→ **Data records**:

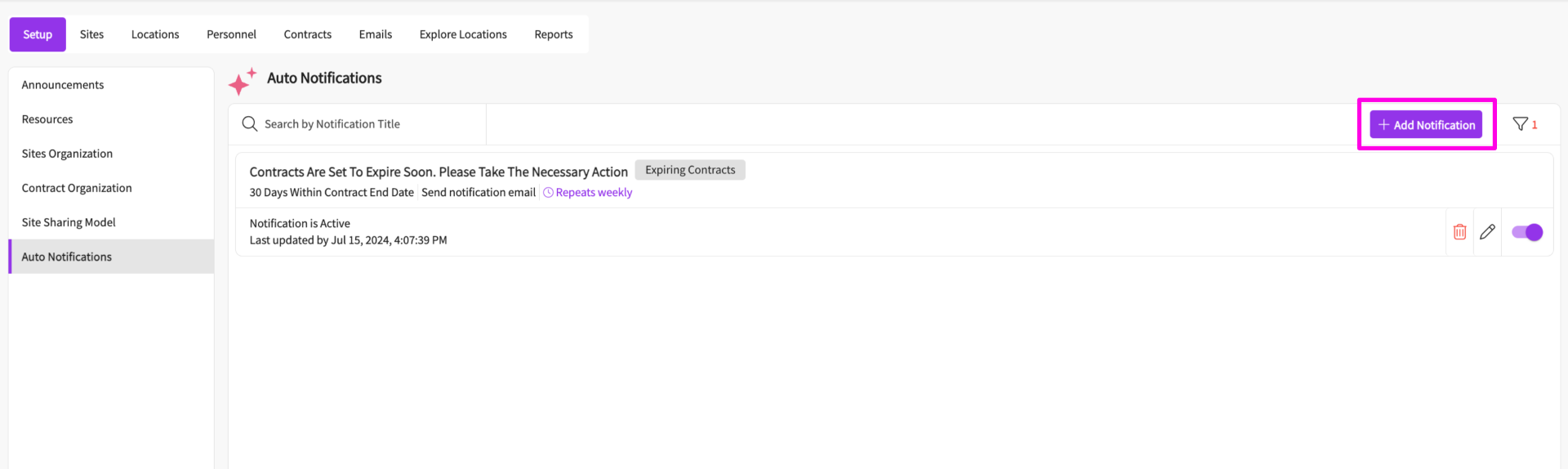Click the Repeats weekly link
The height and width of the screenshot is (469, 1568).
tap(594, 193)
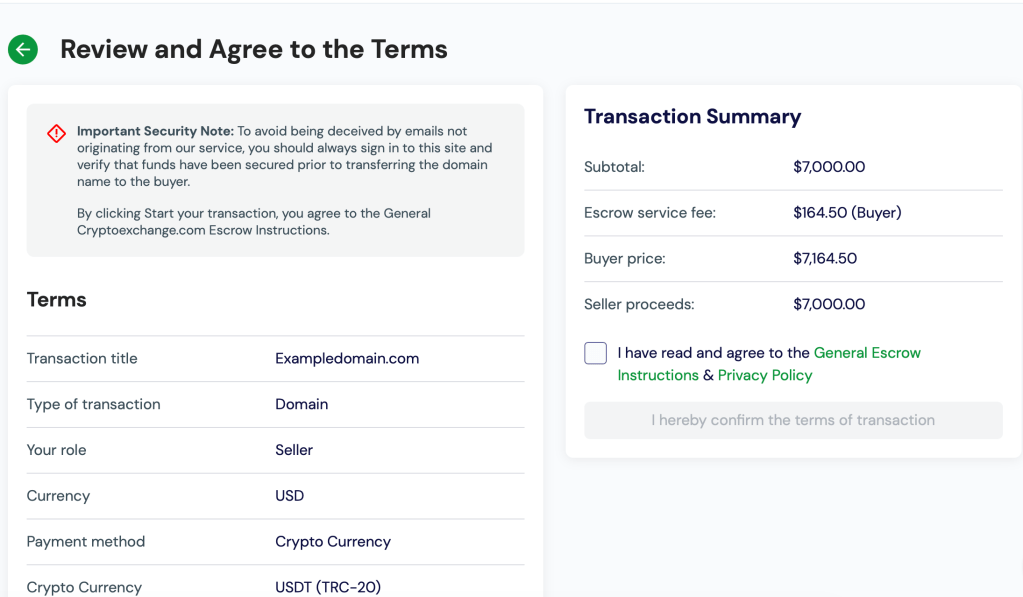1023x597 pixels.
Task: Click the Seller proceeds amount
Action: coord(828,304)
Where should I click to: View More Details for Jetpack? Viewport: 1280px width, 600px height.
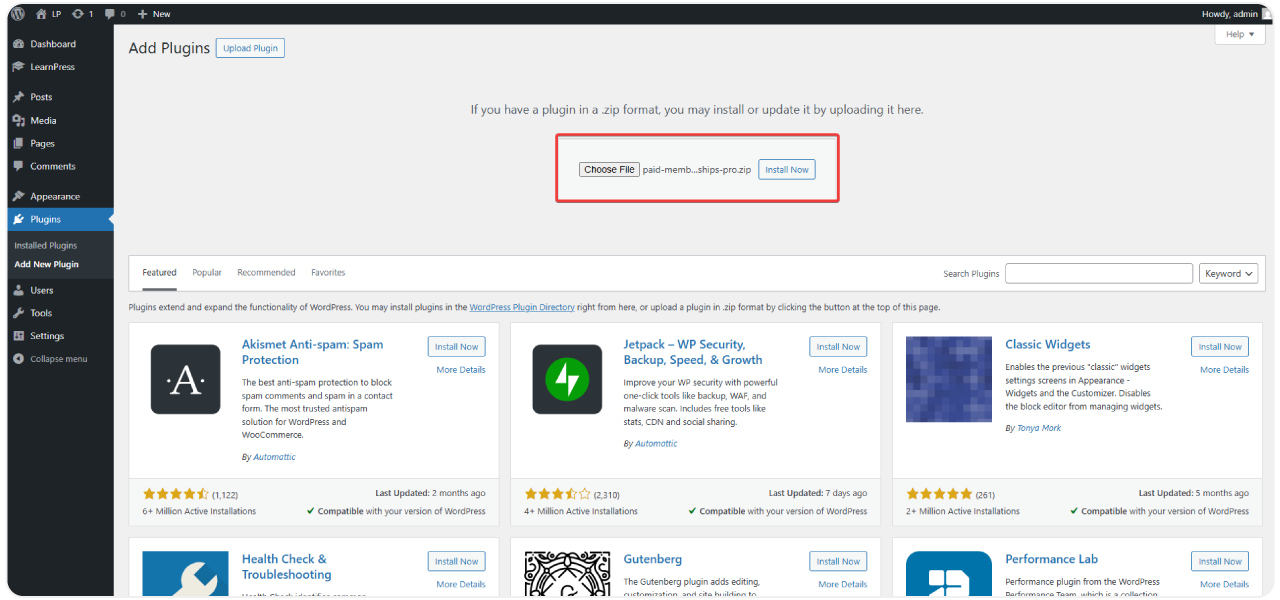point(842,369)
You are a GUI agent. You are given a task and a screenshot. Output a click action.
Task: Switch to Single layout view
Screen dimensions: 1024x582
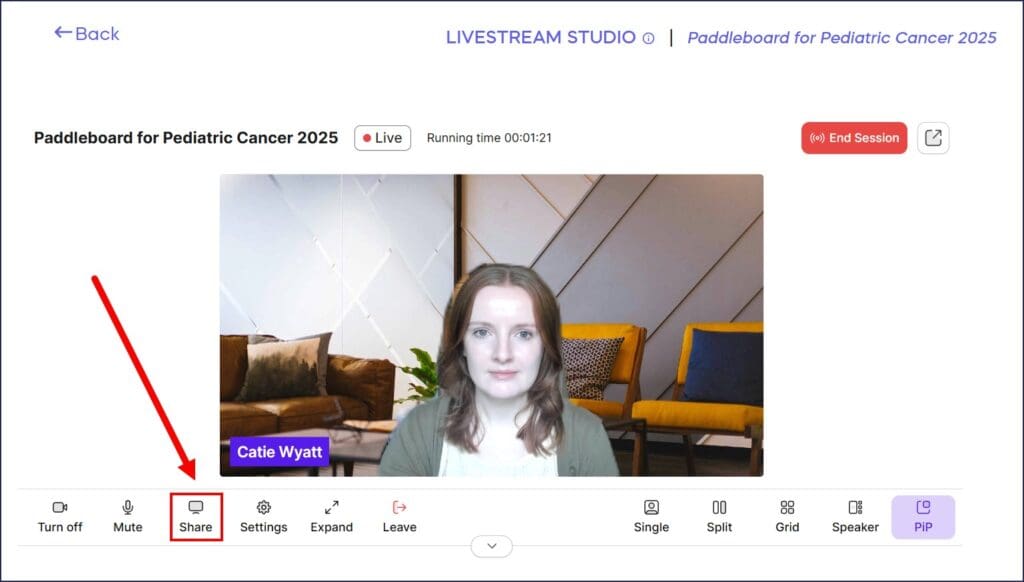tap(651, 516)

→ **EXERCISE BRIEF**: Locate "You are a GUI" in the entries above. Copy, exactly and only, the lines from that line to the end, leaving out the pictures.

→ **EXERCISE SOLUTION**:
You are a GUI agent. You are given a task and a screenshot. Output a click action.
Task: Switch to Single layout view
Screen dimensions: 1024x582
tap(651, 516)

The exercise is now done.